Le projet de loi que nous examinons est l’une des initiatives visant à inscrire l’IVG dans la Constitution pour lui donner une protection supérieure à celle que lui confère la loi.
Cependant, il convient de préciser, comme vous l’avez souligné, monsieur le garde des sceaux, que cette initiative n’améliorera en rien l’exercice effectif de cette liberté. Nous devons rester vigilants sur les difficultés d’accès de nos concitoyennes à l’IVG. Le cadre légal doit être la seule borne de cette liberté.
Si l’IVG figure actuellement dans la loi, sa protection est supralégale. En effet, le Conseil constitutionnel a jugé que la liberté d’avorter était l’une des composantes de la liberté de l’individu, faisant ainsi bénéficier l’IVG d’une reconnaissance de valeur constitutionnelle.
Une telle reconnaissance n’est toutefois pas gravée dans le marbre, dans la mesure où le Conseil constitutionnel pourrait modifier sa jurisprudence, tout comme la Cour suprême américaine a modifié la sienne.
Si plusieurs textes ont visé à constitutionnaliser l’IVG, nous devons garder à l’esprit que ce que fait une révision constitutionnelle, une autre révision peut le défaire, même si cela peut être beaucoup plus difficile.
Rappelons-nous l’importance du choix des mots en droit, singulièrement lorsqu’il s’agit de la Constitution.
L’IVG, comme toutes les libertés, ne saurait être une liberté absolue. Il est essentiel qu’elle continue à être encadrée par la loi, tant en ce qui concerne les praticiens habilités à la réaliser que s’agissant des délais dans lesquels elle peut être pratiquée.
Nous voulons aussi réaffirmer ici notre attachement à la préservation de la clause de conscience des médecins : ceux qui ne souhaitent pas réaliser cet acte doivent rester libres de ne pas le faire. Cette clause doit pouvoir coexister avec la liberté des femmes. Faut-il la réinscrire dans la Constitution, alors qu’elle figure déjà dans la loi ? Je ne le pense pas.
Il convient de souligner que le fait d’avoir choisi la liberté plutôt que le droit est une formulation qui préserve au mieux les équilibres du régime actuel.
Nous sommes également attachés à la précision selon laquelle l’IVG est une liberté, et non un droit opposable. Nous considérons qu’il revient au législateur, et non au juge, d’en définir les contours.
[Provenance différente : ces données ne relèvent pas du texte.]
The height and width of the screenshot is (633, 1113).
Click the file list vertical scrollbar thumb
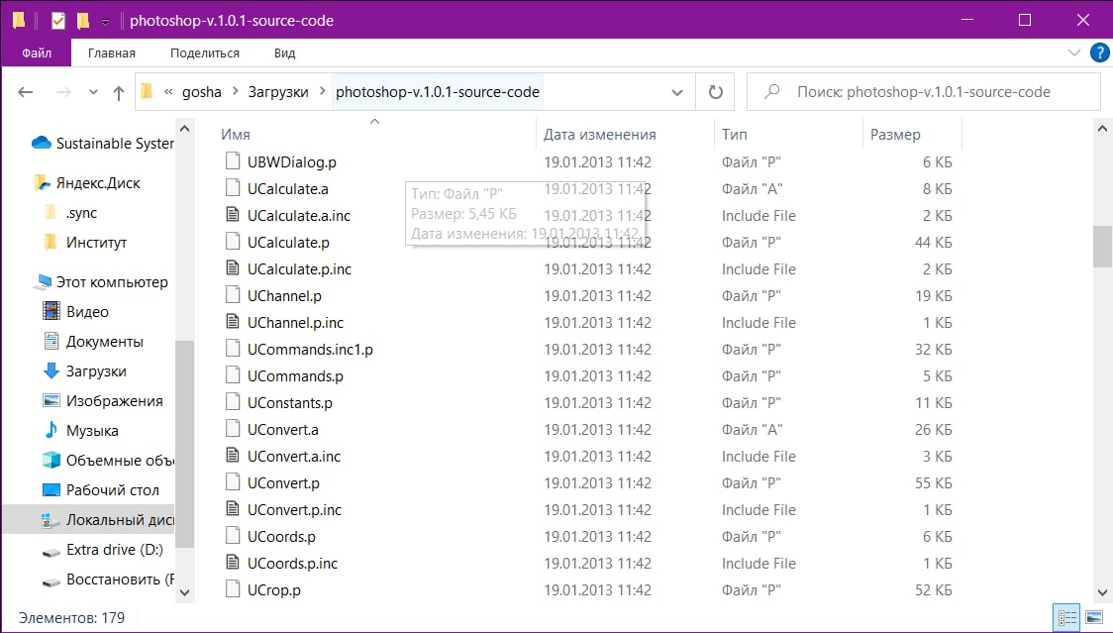[1102, 246]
Nous estimons, à cet égard, que le terme de « liberté garantie » est une formule superfétatoire. La garantie de cette liberté réside bien davantage dans l’inscription au sein de la Constitution que dans cet adjectif déclaratoire.
Cela étant, en rappelant encore une fois leur soutien à la liberté d’avorter, les membres du groupe Les Indépendants – République et Territoires voteront selon leur conscience. Une grande majorité d’entre eux votera pour ce texte ; d’autres s’abstiendront. (Applaudissements sur les travées du groupe INDEP.)